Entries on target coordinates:
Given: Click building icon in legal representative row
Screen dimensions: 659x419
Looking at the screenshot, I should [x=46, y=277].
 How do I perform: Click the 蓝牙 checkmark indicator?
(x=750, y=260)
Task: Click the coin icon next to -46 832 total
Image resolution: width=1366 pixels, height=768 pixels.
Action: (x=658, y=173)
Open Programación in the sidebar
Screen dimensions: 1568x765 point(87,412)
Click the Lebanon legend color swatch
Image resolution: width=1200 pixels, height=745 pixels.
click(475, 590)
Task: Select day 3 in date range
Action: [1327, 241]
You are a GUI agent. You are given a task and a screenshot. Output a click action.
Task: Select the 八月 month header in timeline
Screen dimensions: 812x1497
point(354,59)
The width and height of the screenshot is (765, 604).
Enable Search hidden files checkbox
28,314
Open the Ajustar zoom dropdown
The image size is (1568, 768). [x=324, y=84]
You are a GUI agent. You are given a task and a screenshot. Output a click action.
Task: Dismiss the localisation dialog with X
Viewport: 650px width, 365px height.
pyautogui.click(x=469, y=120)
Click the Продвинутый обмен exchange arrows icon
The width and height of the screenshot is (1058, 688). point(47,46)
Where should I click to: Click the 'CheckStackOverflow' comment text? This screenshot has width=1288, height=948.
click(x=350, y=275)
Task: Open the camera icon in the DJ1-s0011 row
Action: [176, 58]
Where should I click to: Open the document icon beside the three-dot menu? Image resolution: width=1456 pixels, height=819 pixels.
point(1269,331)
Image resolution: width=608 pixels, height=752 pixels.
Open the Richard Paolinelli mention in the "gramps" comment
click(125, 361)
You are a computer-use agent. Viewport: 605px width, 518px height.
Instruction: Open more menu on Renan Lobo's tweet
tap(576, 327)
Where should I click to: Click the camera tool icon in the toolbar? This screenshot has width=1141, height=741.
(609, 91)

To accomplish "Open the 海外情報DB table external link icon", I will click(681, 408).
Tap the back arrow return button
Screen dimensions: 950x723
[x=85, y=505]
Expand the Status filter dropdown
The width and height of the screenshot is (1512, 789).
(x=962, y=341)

* YOUR OBJECTIVE
Print the records word for word, starting at the first line and ending at the line that contains "Action: [176, 58]", including that line.

* IN RESPONSE
Given: Click building icon in legal representative row
Screen dimensions: 659x419
Looking at the screenshot, I should [x=46, y=277].
 How do I perform: Click the 蓝牙 checkmark indicator?
(x=750, y=260)
Task: Click the coin icon next to -46 832 total
Image resolution: width=1366 pixels, height=768 pixels.
Action: (x=658, y=173)
Open Programación in the sidebar
Screen dimensions: 1568x765 point(87,412)
Click the Lebanon legend color swatch
Image resolution: width=1200 pixels, height=745 pixels.
click(475, 590)
Task: Select day 3 in date range
Action: [1327, 241]
You are a GUI agent. You are given a task and a screenshot. Output a click action.
Task: Select the 八月 month header in timeline
Screen dimensions: 812x1497
point(354,59)
The width and height of the screenshot is (765, 604).
Enable Search hidden files checkbox
28,314
Open the Ajustar zoom dropdown
The image size is (1568, 768). [x=324, y=84]
You are a GUI agent. You are given a task and a screenshot. Output a click action.
Task: Dismiss the localisation dialog with X
Viewport: 650px width, 365px height.
pyautogui.click(x=469, y=120)
Click the Продвинутый обмен exchange arrows icon
The width and height of the screenshot is (1058, 688). point(47,46)
Where should I click to: Click the 'CheckStackOverflow' comment text? This screenshot has width=1288, height=948.
click(x=350, y=275)
Task: Open the camera icon in the DJ1-s0011 row
Action: [176, 58]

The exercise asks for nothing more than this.